▸ Text provided
• • •
Insurance companies assess coverage based on claim risk, type, and costs, as well as the home's condition, location, owner's financial background, and claim history, according to the Insurance Information Institute (III).

Although some households may pose a greater risk, they can still obtain a policy, albeit with higher premiums and limited coverage. Besides traditional insurers, there are also state-run programs and alternative providers that can help fill the gap.

What makes a home high-risk?

Some of the factors that may make an insurer classify your property as high-risk include its location, age, and condition.

Location

Homes in areas prone to natural disasters or high-crime areas may increase the likelihood of repair-related claims or vandalism/theft.

High-risk features

While a swimming pool can enhance your property's appeal, it also poses a considerable risk of injury and potential legal claims. A homeowner could be held liable if a child trespasses onto their property and gets injured in the pool.

Older roof

An older or damaged roof poses a higher risk to the rest of your home.

Poor maintenance

Old electrical or heating systems can increase the risk of fire or water damage.

Vacant home

Using a vacation home infrequently could make it high-risk because there may not be someone on-site to detect leaks, fires, or break-ins.

What makes a homeowner high-risk?

Some common reasons property owners are considered a higher risk:

Low credit score

Your insurance score, like a credit score, is determined by your credit history. In many states, your credit score impacts the cost of your coverage or whether a company will issue you a policy. However, some states, including California, Maryland, Massachusetts, Michigan, and Oregon, limit the use of credit scores in determining approval or rates.

Prior claims history

If you have a history of filing numerous claims, you may face challenges in obtaining coverage or pay higher premiums. Insurers examine CLUE reports, which contain information about your claims history for the past seven years.
• • •
▸ Supplied data
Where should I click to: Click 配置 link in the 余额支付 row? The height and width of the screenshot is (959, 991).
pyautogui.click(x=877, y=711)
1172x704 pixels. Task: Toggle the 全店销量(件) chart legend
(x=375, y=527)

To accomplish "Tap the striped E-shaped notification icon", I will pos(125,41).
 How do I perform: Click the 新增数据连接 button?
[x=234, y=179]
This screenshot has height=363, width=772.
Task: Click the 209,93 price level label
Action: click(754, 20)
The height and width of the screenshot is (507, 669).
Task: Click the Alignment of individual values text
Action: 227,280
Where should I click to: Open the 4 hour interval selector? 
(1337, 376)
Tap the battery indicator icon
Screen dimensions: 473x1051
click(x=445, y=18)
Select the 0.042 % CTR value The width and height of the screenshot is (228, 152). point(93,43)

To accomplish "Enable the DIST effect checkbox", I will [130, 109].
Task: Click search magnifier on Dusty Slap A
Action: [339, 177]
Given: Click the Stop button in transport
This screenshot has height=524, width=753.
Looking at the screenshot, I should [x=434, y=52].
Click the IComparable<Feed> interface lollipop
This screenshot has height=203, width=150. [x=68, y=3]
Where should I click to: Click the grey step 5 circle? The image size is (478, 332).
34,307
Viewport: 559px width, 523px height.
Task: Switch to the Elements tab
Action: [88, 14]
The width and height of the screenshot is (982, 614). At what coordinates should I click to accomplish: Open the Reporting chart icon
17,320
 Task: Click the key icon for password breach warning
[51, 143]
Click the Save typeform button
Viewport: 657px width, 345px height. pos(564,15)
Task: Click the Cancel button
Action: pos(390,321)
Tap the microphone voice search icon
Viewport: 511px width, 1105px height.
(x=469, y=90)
• • •
▸ Written request 1
Retype the listing from the line containing "Click the Save typeform button" through the end of the listing, including both of those lines.
▸ Written request 2
Extend the text on high-risk homes and homeowners insurance from the point where it stops.
The listing and the text about high-risk homes and homeowners insurance come from separate sources.

▸ Task response 1
Click the Save typeform button
Viewport: 657px width, 345px height. pos(564,15)
Task: Click the Cancel button
Action: pos(390,321)
Tap the microphone voice search icon
Viewport: 511px width, 1105px height.
(x=469, y=90)

▸ Task response 2
Pets

According to the III, some dog breeds, including rottweilers and pit bulls, are considered higher risk, as are exotic animals and pets with a history of aggression.

Home businesses

If you work from home and entertain clients, there is a higher chance of an accident occurring.

How to get homeowners insurance if you're high-risk

If you own a high-risk property and have been rejected or nonrenewed by insurers, don't give up. Try at least three more carriers to find coverage.

Foremost, a subsidiary of Farmers Insurance Group, specializes in high liability limits for specialty homes and may consider homeowners with a low credit score. In certain states, policyholders can receive up to 150% of the insured amount in the event of a total loss due to a covered peril.

AIG offers customized insurance coverage for high-value or historic properties, with most states requiring a minimum home value of $750,000. In areas prone to natural disasters such as wildfires or hurricanes, AIG provides free disaster mitigation and architectural services that could be beneficial.

American Family provides customized vacant-home policies for those buying, selling, or renovating, with options for 3, 6, and 12-month increments. You can also add coverage for attached structures and possessions, such as lawnmowers and snowblowers.

FAIR Plans

If you've been rejected by the traditional insurance marketplace, many states offer Fair Access to Insurance Requirements (FAIR) Plans, also known as insurers of last resort. Unlike a single carrier, your policy is backed by a group of participating insurers, which reduces their individual risk. If you have a FAIR Plan and file a claim, all insurers in the pool will contribute to the benefit payment.

III states that all FAIR Plans cover fire, vandalism, riots, and windstorms, but other coverage varies by state. These policies are typically more expensive than those on the voluntary market and may cover less. Additionally, in order to qualify for coverage, you may need to repair your roof or upgrade your electrical, HVAC, or plumbing systems.

To determine if your state offers a FAIR plan, contact your state's insurance department. To be eligible, you must demonstrate that you have been rejected by multiple carriers.

Surplus lines insurance

In order to insure homes that traditional carriers cannot or will not, many states permit insurance companies that are not licensed within their borders to issue policies. Nevertheless, the surplus lines provider must still be licensed in its home state or country.

An individual who has received three to five rejections from conventional insurance providers may be eligible for surplus lines insurance, which is also referred to as excess lines insurance. These policies often feature higher deductibles and more exclusions.

Check with your state's insurance department to see what options are available.

Bottom line

A home or homeowner may be deemed high-risk due to factors such as severe weather, maintenance problems, poor credit, and the type of pet they own. If denied, inquire about the reason and attempt to resolve the issue. If traditional insurers consistently reject coverage, consider options through a FAIR Plan or surplus lines carrier.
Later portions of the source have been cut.